Hillary Clinton’s emails raise concerns over Libya
The Special House committee is investigating the 2012 attacks on US interests in the eastern Libyan city of Benghazi, which claimed the life of US Ambassador Christopher Stephens and three other Americans. There were concerns about security in Libya up to 18 months before the attack took place.
Clinton, who was Secretary of State at the time, expresses her concerns in numerous emails about the deteriorating security situation in Libya.
The State Department drew up plans to release the correspondence after Clinton said she wanted to make them public and to requests from news media to do so. The New York Times has got hold of one-third of the 850 pages of emails, which add new details to the 2012 attacks in Benghazi.

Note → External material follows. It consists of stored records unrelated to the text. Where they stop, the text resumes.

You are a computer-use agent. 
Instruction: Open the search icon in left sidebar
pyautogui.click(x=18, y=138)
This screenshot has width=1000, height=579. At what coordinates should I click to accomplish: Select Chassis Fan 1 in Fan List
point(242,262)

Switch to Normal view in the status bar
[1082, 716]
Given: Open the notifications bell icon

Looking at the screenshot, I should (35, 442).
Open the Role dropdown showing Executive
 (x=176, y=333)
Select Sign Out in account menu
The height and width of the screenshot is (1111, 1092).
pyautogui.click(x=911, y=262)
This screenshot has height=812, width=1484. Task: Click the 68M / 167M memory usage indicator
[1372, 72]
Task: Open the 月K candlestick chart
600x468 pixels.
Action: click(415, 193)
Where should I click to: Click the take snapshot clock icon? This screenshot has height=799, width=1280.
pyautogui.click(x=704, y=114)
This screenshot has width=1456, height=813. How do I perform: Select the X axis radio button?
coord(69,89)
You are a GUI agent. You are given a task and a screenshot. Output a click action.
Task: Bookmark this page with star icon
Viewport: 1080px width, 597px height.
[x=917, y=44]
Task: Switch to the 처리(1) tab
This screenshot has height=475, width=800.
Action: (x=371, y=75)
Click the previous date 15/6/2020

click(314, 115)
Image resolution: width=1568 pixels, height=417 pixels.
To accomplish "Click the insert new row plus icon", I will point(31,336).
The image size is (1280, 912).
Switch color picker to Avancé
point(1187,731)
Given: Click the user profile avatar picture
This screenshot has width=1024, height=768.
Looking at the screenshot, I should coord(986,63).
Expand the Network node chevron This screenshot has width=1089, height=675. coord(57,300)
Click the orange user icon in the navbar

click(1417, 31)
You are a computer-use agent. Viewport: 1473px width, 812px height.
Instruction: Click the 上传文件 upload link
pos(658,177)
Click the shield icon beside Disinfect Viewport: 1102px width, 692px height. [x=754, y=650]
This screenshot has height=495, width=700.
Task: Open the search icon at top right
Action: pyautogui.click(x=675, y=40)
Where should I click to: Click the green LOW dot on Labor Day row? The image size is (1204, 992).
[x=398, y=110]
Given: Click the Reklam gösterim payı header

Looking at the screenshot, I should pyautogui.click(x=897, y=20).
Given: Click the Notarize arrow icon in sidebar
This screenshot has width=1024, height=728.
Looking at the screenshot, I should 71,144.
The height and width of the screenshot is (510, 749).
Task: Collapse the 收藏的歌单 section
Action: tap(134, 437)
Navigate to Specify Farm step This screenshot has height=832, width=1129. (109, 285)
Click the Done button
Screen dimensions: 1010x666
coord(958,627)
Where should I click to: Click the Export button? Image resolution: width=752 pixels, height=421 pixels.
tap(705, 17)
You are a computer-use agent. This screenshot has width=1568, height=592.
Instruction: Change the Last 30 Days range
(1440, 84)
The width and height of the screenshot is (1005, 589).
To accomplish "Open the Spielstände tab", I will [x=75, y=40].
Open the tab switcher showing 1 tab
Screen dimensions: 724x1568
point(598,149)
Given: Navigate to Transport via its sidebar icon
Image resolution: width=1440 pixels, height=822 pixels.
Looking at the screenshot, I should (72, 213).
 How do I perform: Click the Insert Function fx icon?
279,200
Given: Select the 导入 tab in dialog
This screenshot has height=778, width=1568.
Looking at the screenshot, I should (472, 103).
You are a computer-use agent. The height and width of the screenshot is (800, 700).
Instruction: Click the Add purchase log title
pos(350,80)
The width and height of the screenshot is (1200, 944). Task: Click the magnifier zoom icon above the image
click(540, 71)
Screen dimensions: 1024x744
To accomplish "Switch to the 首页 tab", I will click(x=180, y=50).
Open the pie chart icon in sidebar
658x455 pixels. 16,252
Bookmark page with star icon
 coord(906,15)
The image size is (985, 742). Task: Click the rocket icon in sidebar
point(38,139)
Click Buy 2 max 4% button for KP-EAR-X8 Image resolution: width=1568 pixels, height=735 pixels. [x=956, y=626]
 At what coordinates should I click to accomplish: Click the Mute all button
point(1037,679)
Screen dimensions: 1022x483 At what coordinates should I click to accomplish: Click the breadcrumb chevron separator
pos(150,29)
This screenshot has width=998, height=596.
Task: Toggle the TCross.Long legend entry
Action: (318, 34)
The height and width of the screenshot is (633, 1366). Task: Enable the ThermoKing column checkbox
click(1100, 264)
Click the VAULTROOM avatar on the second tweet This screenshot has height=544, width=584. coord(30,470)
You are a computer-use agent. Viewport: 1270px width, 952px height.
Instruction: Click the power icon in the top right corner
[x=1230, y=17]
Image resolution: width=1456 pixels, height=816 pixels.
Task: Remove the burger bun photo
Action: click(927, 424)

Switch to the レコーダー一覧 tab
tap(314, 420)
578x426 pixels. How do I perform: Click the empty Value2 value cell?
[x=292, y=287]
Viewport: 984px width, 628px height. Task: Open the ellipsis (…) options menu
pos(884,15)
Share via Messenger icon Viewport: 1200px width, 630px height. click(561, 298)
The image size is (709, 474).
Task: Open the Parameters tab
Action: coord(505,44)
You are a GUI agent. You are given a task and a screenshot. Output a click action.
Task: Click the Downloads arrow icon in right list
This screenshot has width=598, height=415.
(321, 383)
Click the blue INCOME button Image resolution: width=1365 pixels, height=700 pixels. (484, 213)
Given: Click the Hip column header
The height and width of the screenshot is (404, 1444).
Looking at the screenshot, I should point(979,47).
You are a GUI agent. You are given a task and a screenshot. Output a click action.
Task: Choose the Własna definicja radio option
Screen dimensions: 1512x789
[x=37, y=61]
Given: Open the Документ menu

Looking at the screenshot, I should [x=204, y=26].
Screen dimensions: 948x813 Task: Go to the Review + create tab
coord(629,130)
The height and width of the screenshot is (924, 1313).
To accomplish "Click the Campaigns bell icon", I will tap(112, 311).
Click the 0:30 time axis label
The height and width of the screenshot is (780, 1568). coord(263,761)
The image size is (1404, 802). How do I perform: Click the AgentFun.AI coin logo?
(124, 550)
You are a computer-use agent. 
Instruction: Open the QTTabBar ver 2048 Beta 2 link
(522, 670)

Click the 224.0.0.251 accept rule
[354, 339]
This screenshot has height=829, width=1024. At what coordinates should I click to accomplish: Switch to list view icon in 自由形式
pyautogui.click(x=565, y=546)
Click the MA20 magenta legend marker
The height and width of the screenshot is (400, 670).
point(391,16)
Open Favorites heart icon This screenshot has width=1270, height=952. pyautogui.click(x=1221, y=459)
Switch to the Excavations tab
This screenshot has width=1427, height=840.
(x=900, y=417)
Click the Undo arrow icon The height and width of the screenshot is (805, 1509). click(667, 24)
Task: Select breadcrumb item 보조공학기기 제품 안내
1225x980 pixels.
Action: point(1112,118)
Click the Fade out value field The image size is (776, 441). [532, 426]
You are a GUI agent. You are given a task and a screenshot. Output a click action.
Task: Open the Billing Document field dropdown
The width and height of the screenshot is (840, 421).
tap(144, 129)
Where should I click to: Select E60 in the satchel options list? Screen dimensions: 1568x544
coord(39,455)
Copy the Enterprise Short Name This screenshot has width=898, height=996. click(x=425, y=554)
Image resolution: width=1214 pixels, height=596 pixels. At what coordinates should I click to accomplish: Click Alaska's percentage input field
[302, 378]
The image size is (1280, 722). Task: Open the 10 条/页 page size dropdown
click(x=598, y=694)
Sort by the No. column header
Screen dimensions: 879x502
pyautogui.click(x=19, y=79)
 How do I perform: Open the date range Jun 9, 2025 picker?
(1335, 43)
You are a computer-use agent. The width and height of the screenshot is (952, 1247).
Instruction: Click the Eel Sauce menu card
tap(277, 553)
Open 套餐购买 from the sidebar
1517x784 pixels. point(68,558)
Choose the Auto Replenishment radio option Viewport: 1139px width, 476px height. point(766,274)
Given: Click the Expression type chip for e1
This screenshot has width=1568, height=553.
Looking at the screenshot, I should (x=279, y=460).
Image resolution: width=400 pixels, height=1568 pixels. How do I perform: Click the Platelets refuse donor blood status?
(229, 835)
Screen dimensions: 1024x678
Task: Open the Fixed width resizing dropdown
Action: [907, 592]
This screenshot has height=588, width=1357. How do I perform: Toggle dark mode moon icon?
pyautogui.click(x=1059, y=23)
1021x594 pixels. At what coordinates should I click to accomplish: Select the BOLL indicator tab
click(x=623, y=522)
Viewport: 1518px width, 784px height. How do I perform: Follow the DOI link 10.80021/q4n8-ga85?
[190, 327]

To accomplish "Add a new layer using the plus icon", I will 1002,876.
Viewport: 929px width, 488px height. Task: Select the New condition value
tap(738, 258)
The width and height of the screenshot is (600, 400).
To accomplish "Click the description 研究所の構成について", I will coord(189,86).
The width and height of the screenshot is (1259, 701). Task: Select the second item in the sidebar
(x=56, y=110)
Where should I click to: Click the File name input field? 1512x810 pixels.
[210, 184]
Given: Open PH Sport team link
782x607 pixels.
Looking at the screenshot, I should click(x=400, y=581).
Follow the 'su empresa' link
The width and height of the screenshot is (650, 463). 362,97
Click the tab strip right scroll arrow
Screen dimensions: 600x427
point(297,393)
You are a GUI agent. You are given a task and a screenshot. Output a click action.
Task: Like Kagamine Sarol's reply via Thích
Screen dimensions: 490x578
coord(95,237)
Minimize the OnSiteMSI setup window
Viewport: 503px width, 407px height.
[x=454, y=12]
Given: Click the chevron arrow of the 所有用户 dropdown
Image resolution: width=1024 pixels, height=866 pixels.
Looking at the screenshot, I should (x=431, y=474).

Some of them contain information deemed “sensitive” but not classified, such as the location of State Department officials in Libya during the 2011 revolution against the Gaddafi regime. One email, forwarded to Clinton from a close aide, Huma Abedin, contains information on the whereabouts of Stevens during the uprising and is marked sensitive but not classified.
“The envoy’s delegation is currently doing a phased checkout (paying the hotel bills, moving some comms to the boat, etc.). He will monitor the situation to see if it deteriorates further, but no decision has been made on departure. He will wait 2-3 more hours, then revisit the decision on departure,” the email reads.
The emails also reveal Clinton’s relationship with her confidante, Sydney Blumenthal, who sent her at least two dozen letters regarding Libya.
Although Blumenthal was not employed by the State Department, he is believed to have been involved in a business venture in Libya at the time.
In one correspondence he suggests that the September 11, 2012 attacks in Benghazi were inspired by a sacrilegious internet video about the Prophet Mohammed, which had originated in America.
However, in another email sent on September 13, he suggests the attacks were in fact carried out by an opportunistic militant group.
“The attackers having prepared to launch their assault took advantage of the cover provided by the demonstrations in Benghazi protesting an internet production seen as disrespectful to the Prophet Mohammed," he wrote.
The State Department had proposed releasing all of . Clinton’s emails by January 2016, citing the time needed to vet them all, but this was rejected by a federal judge earlier this week, who instead they should be released bit by bit over the coming months.
The intense interest in the emails comes in part from the fact that Clinton admitted to exclusively using a private email address for government work.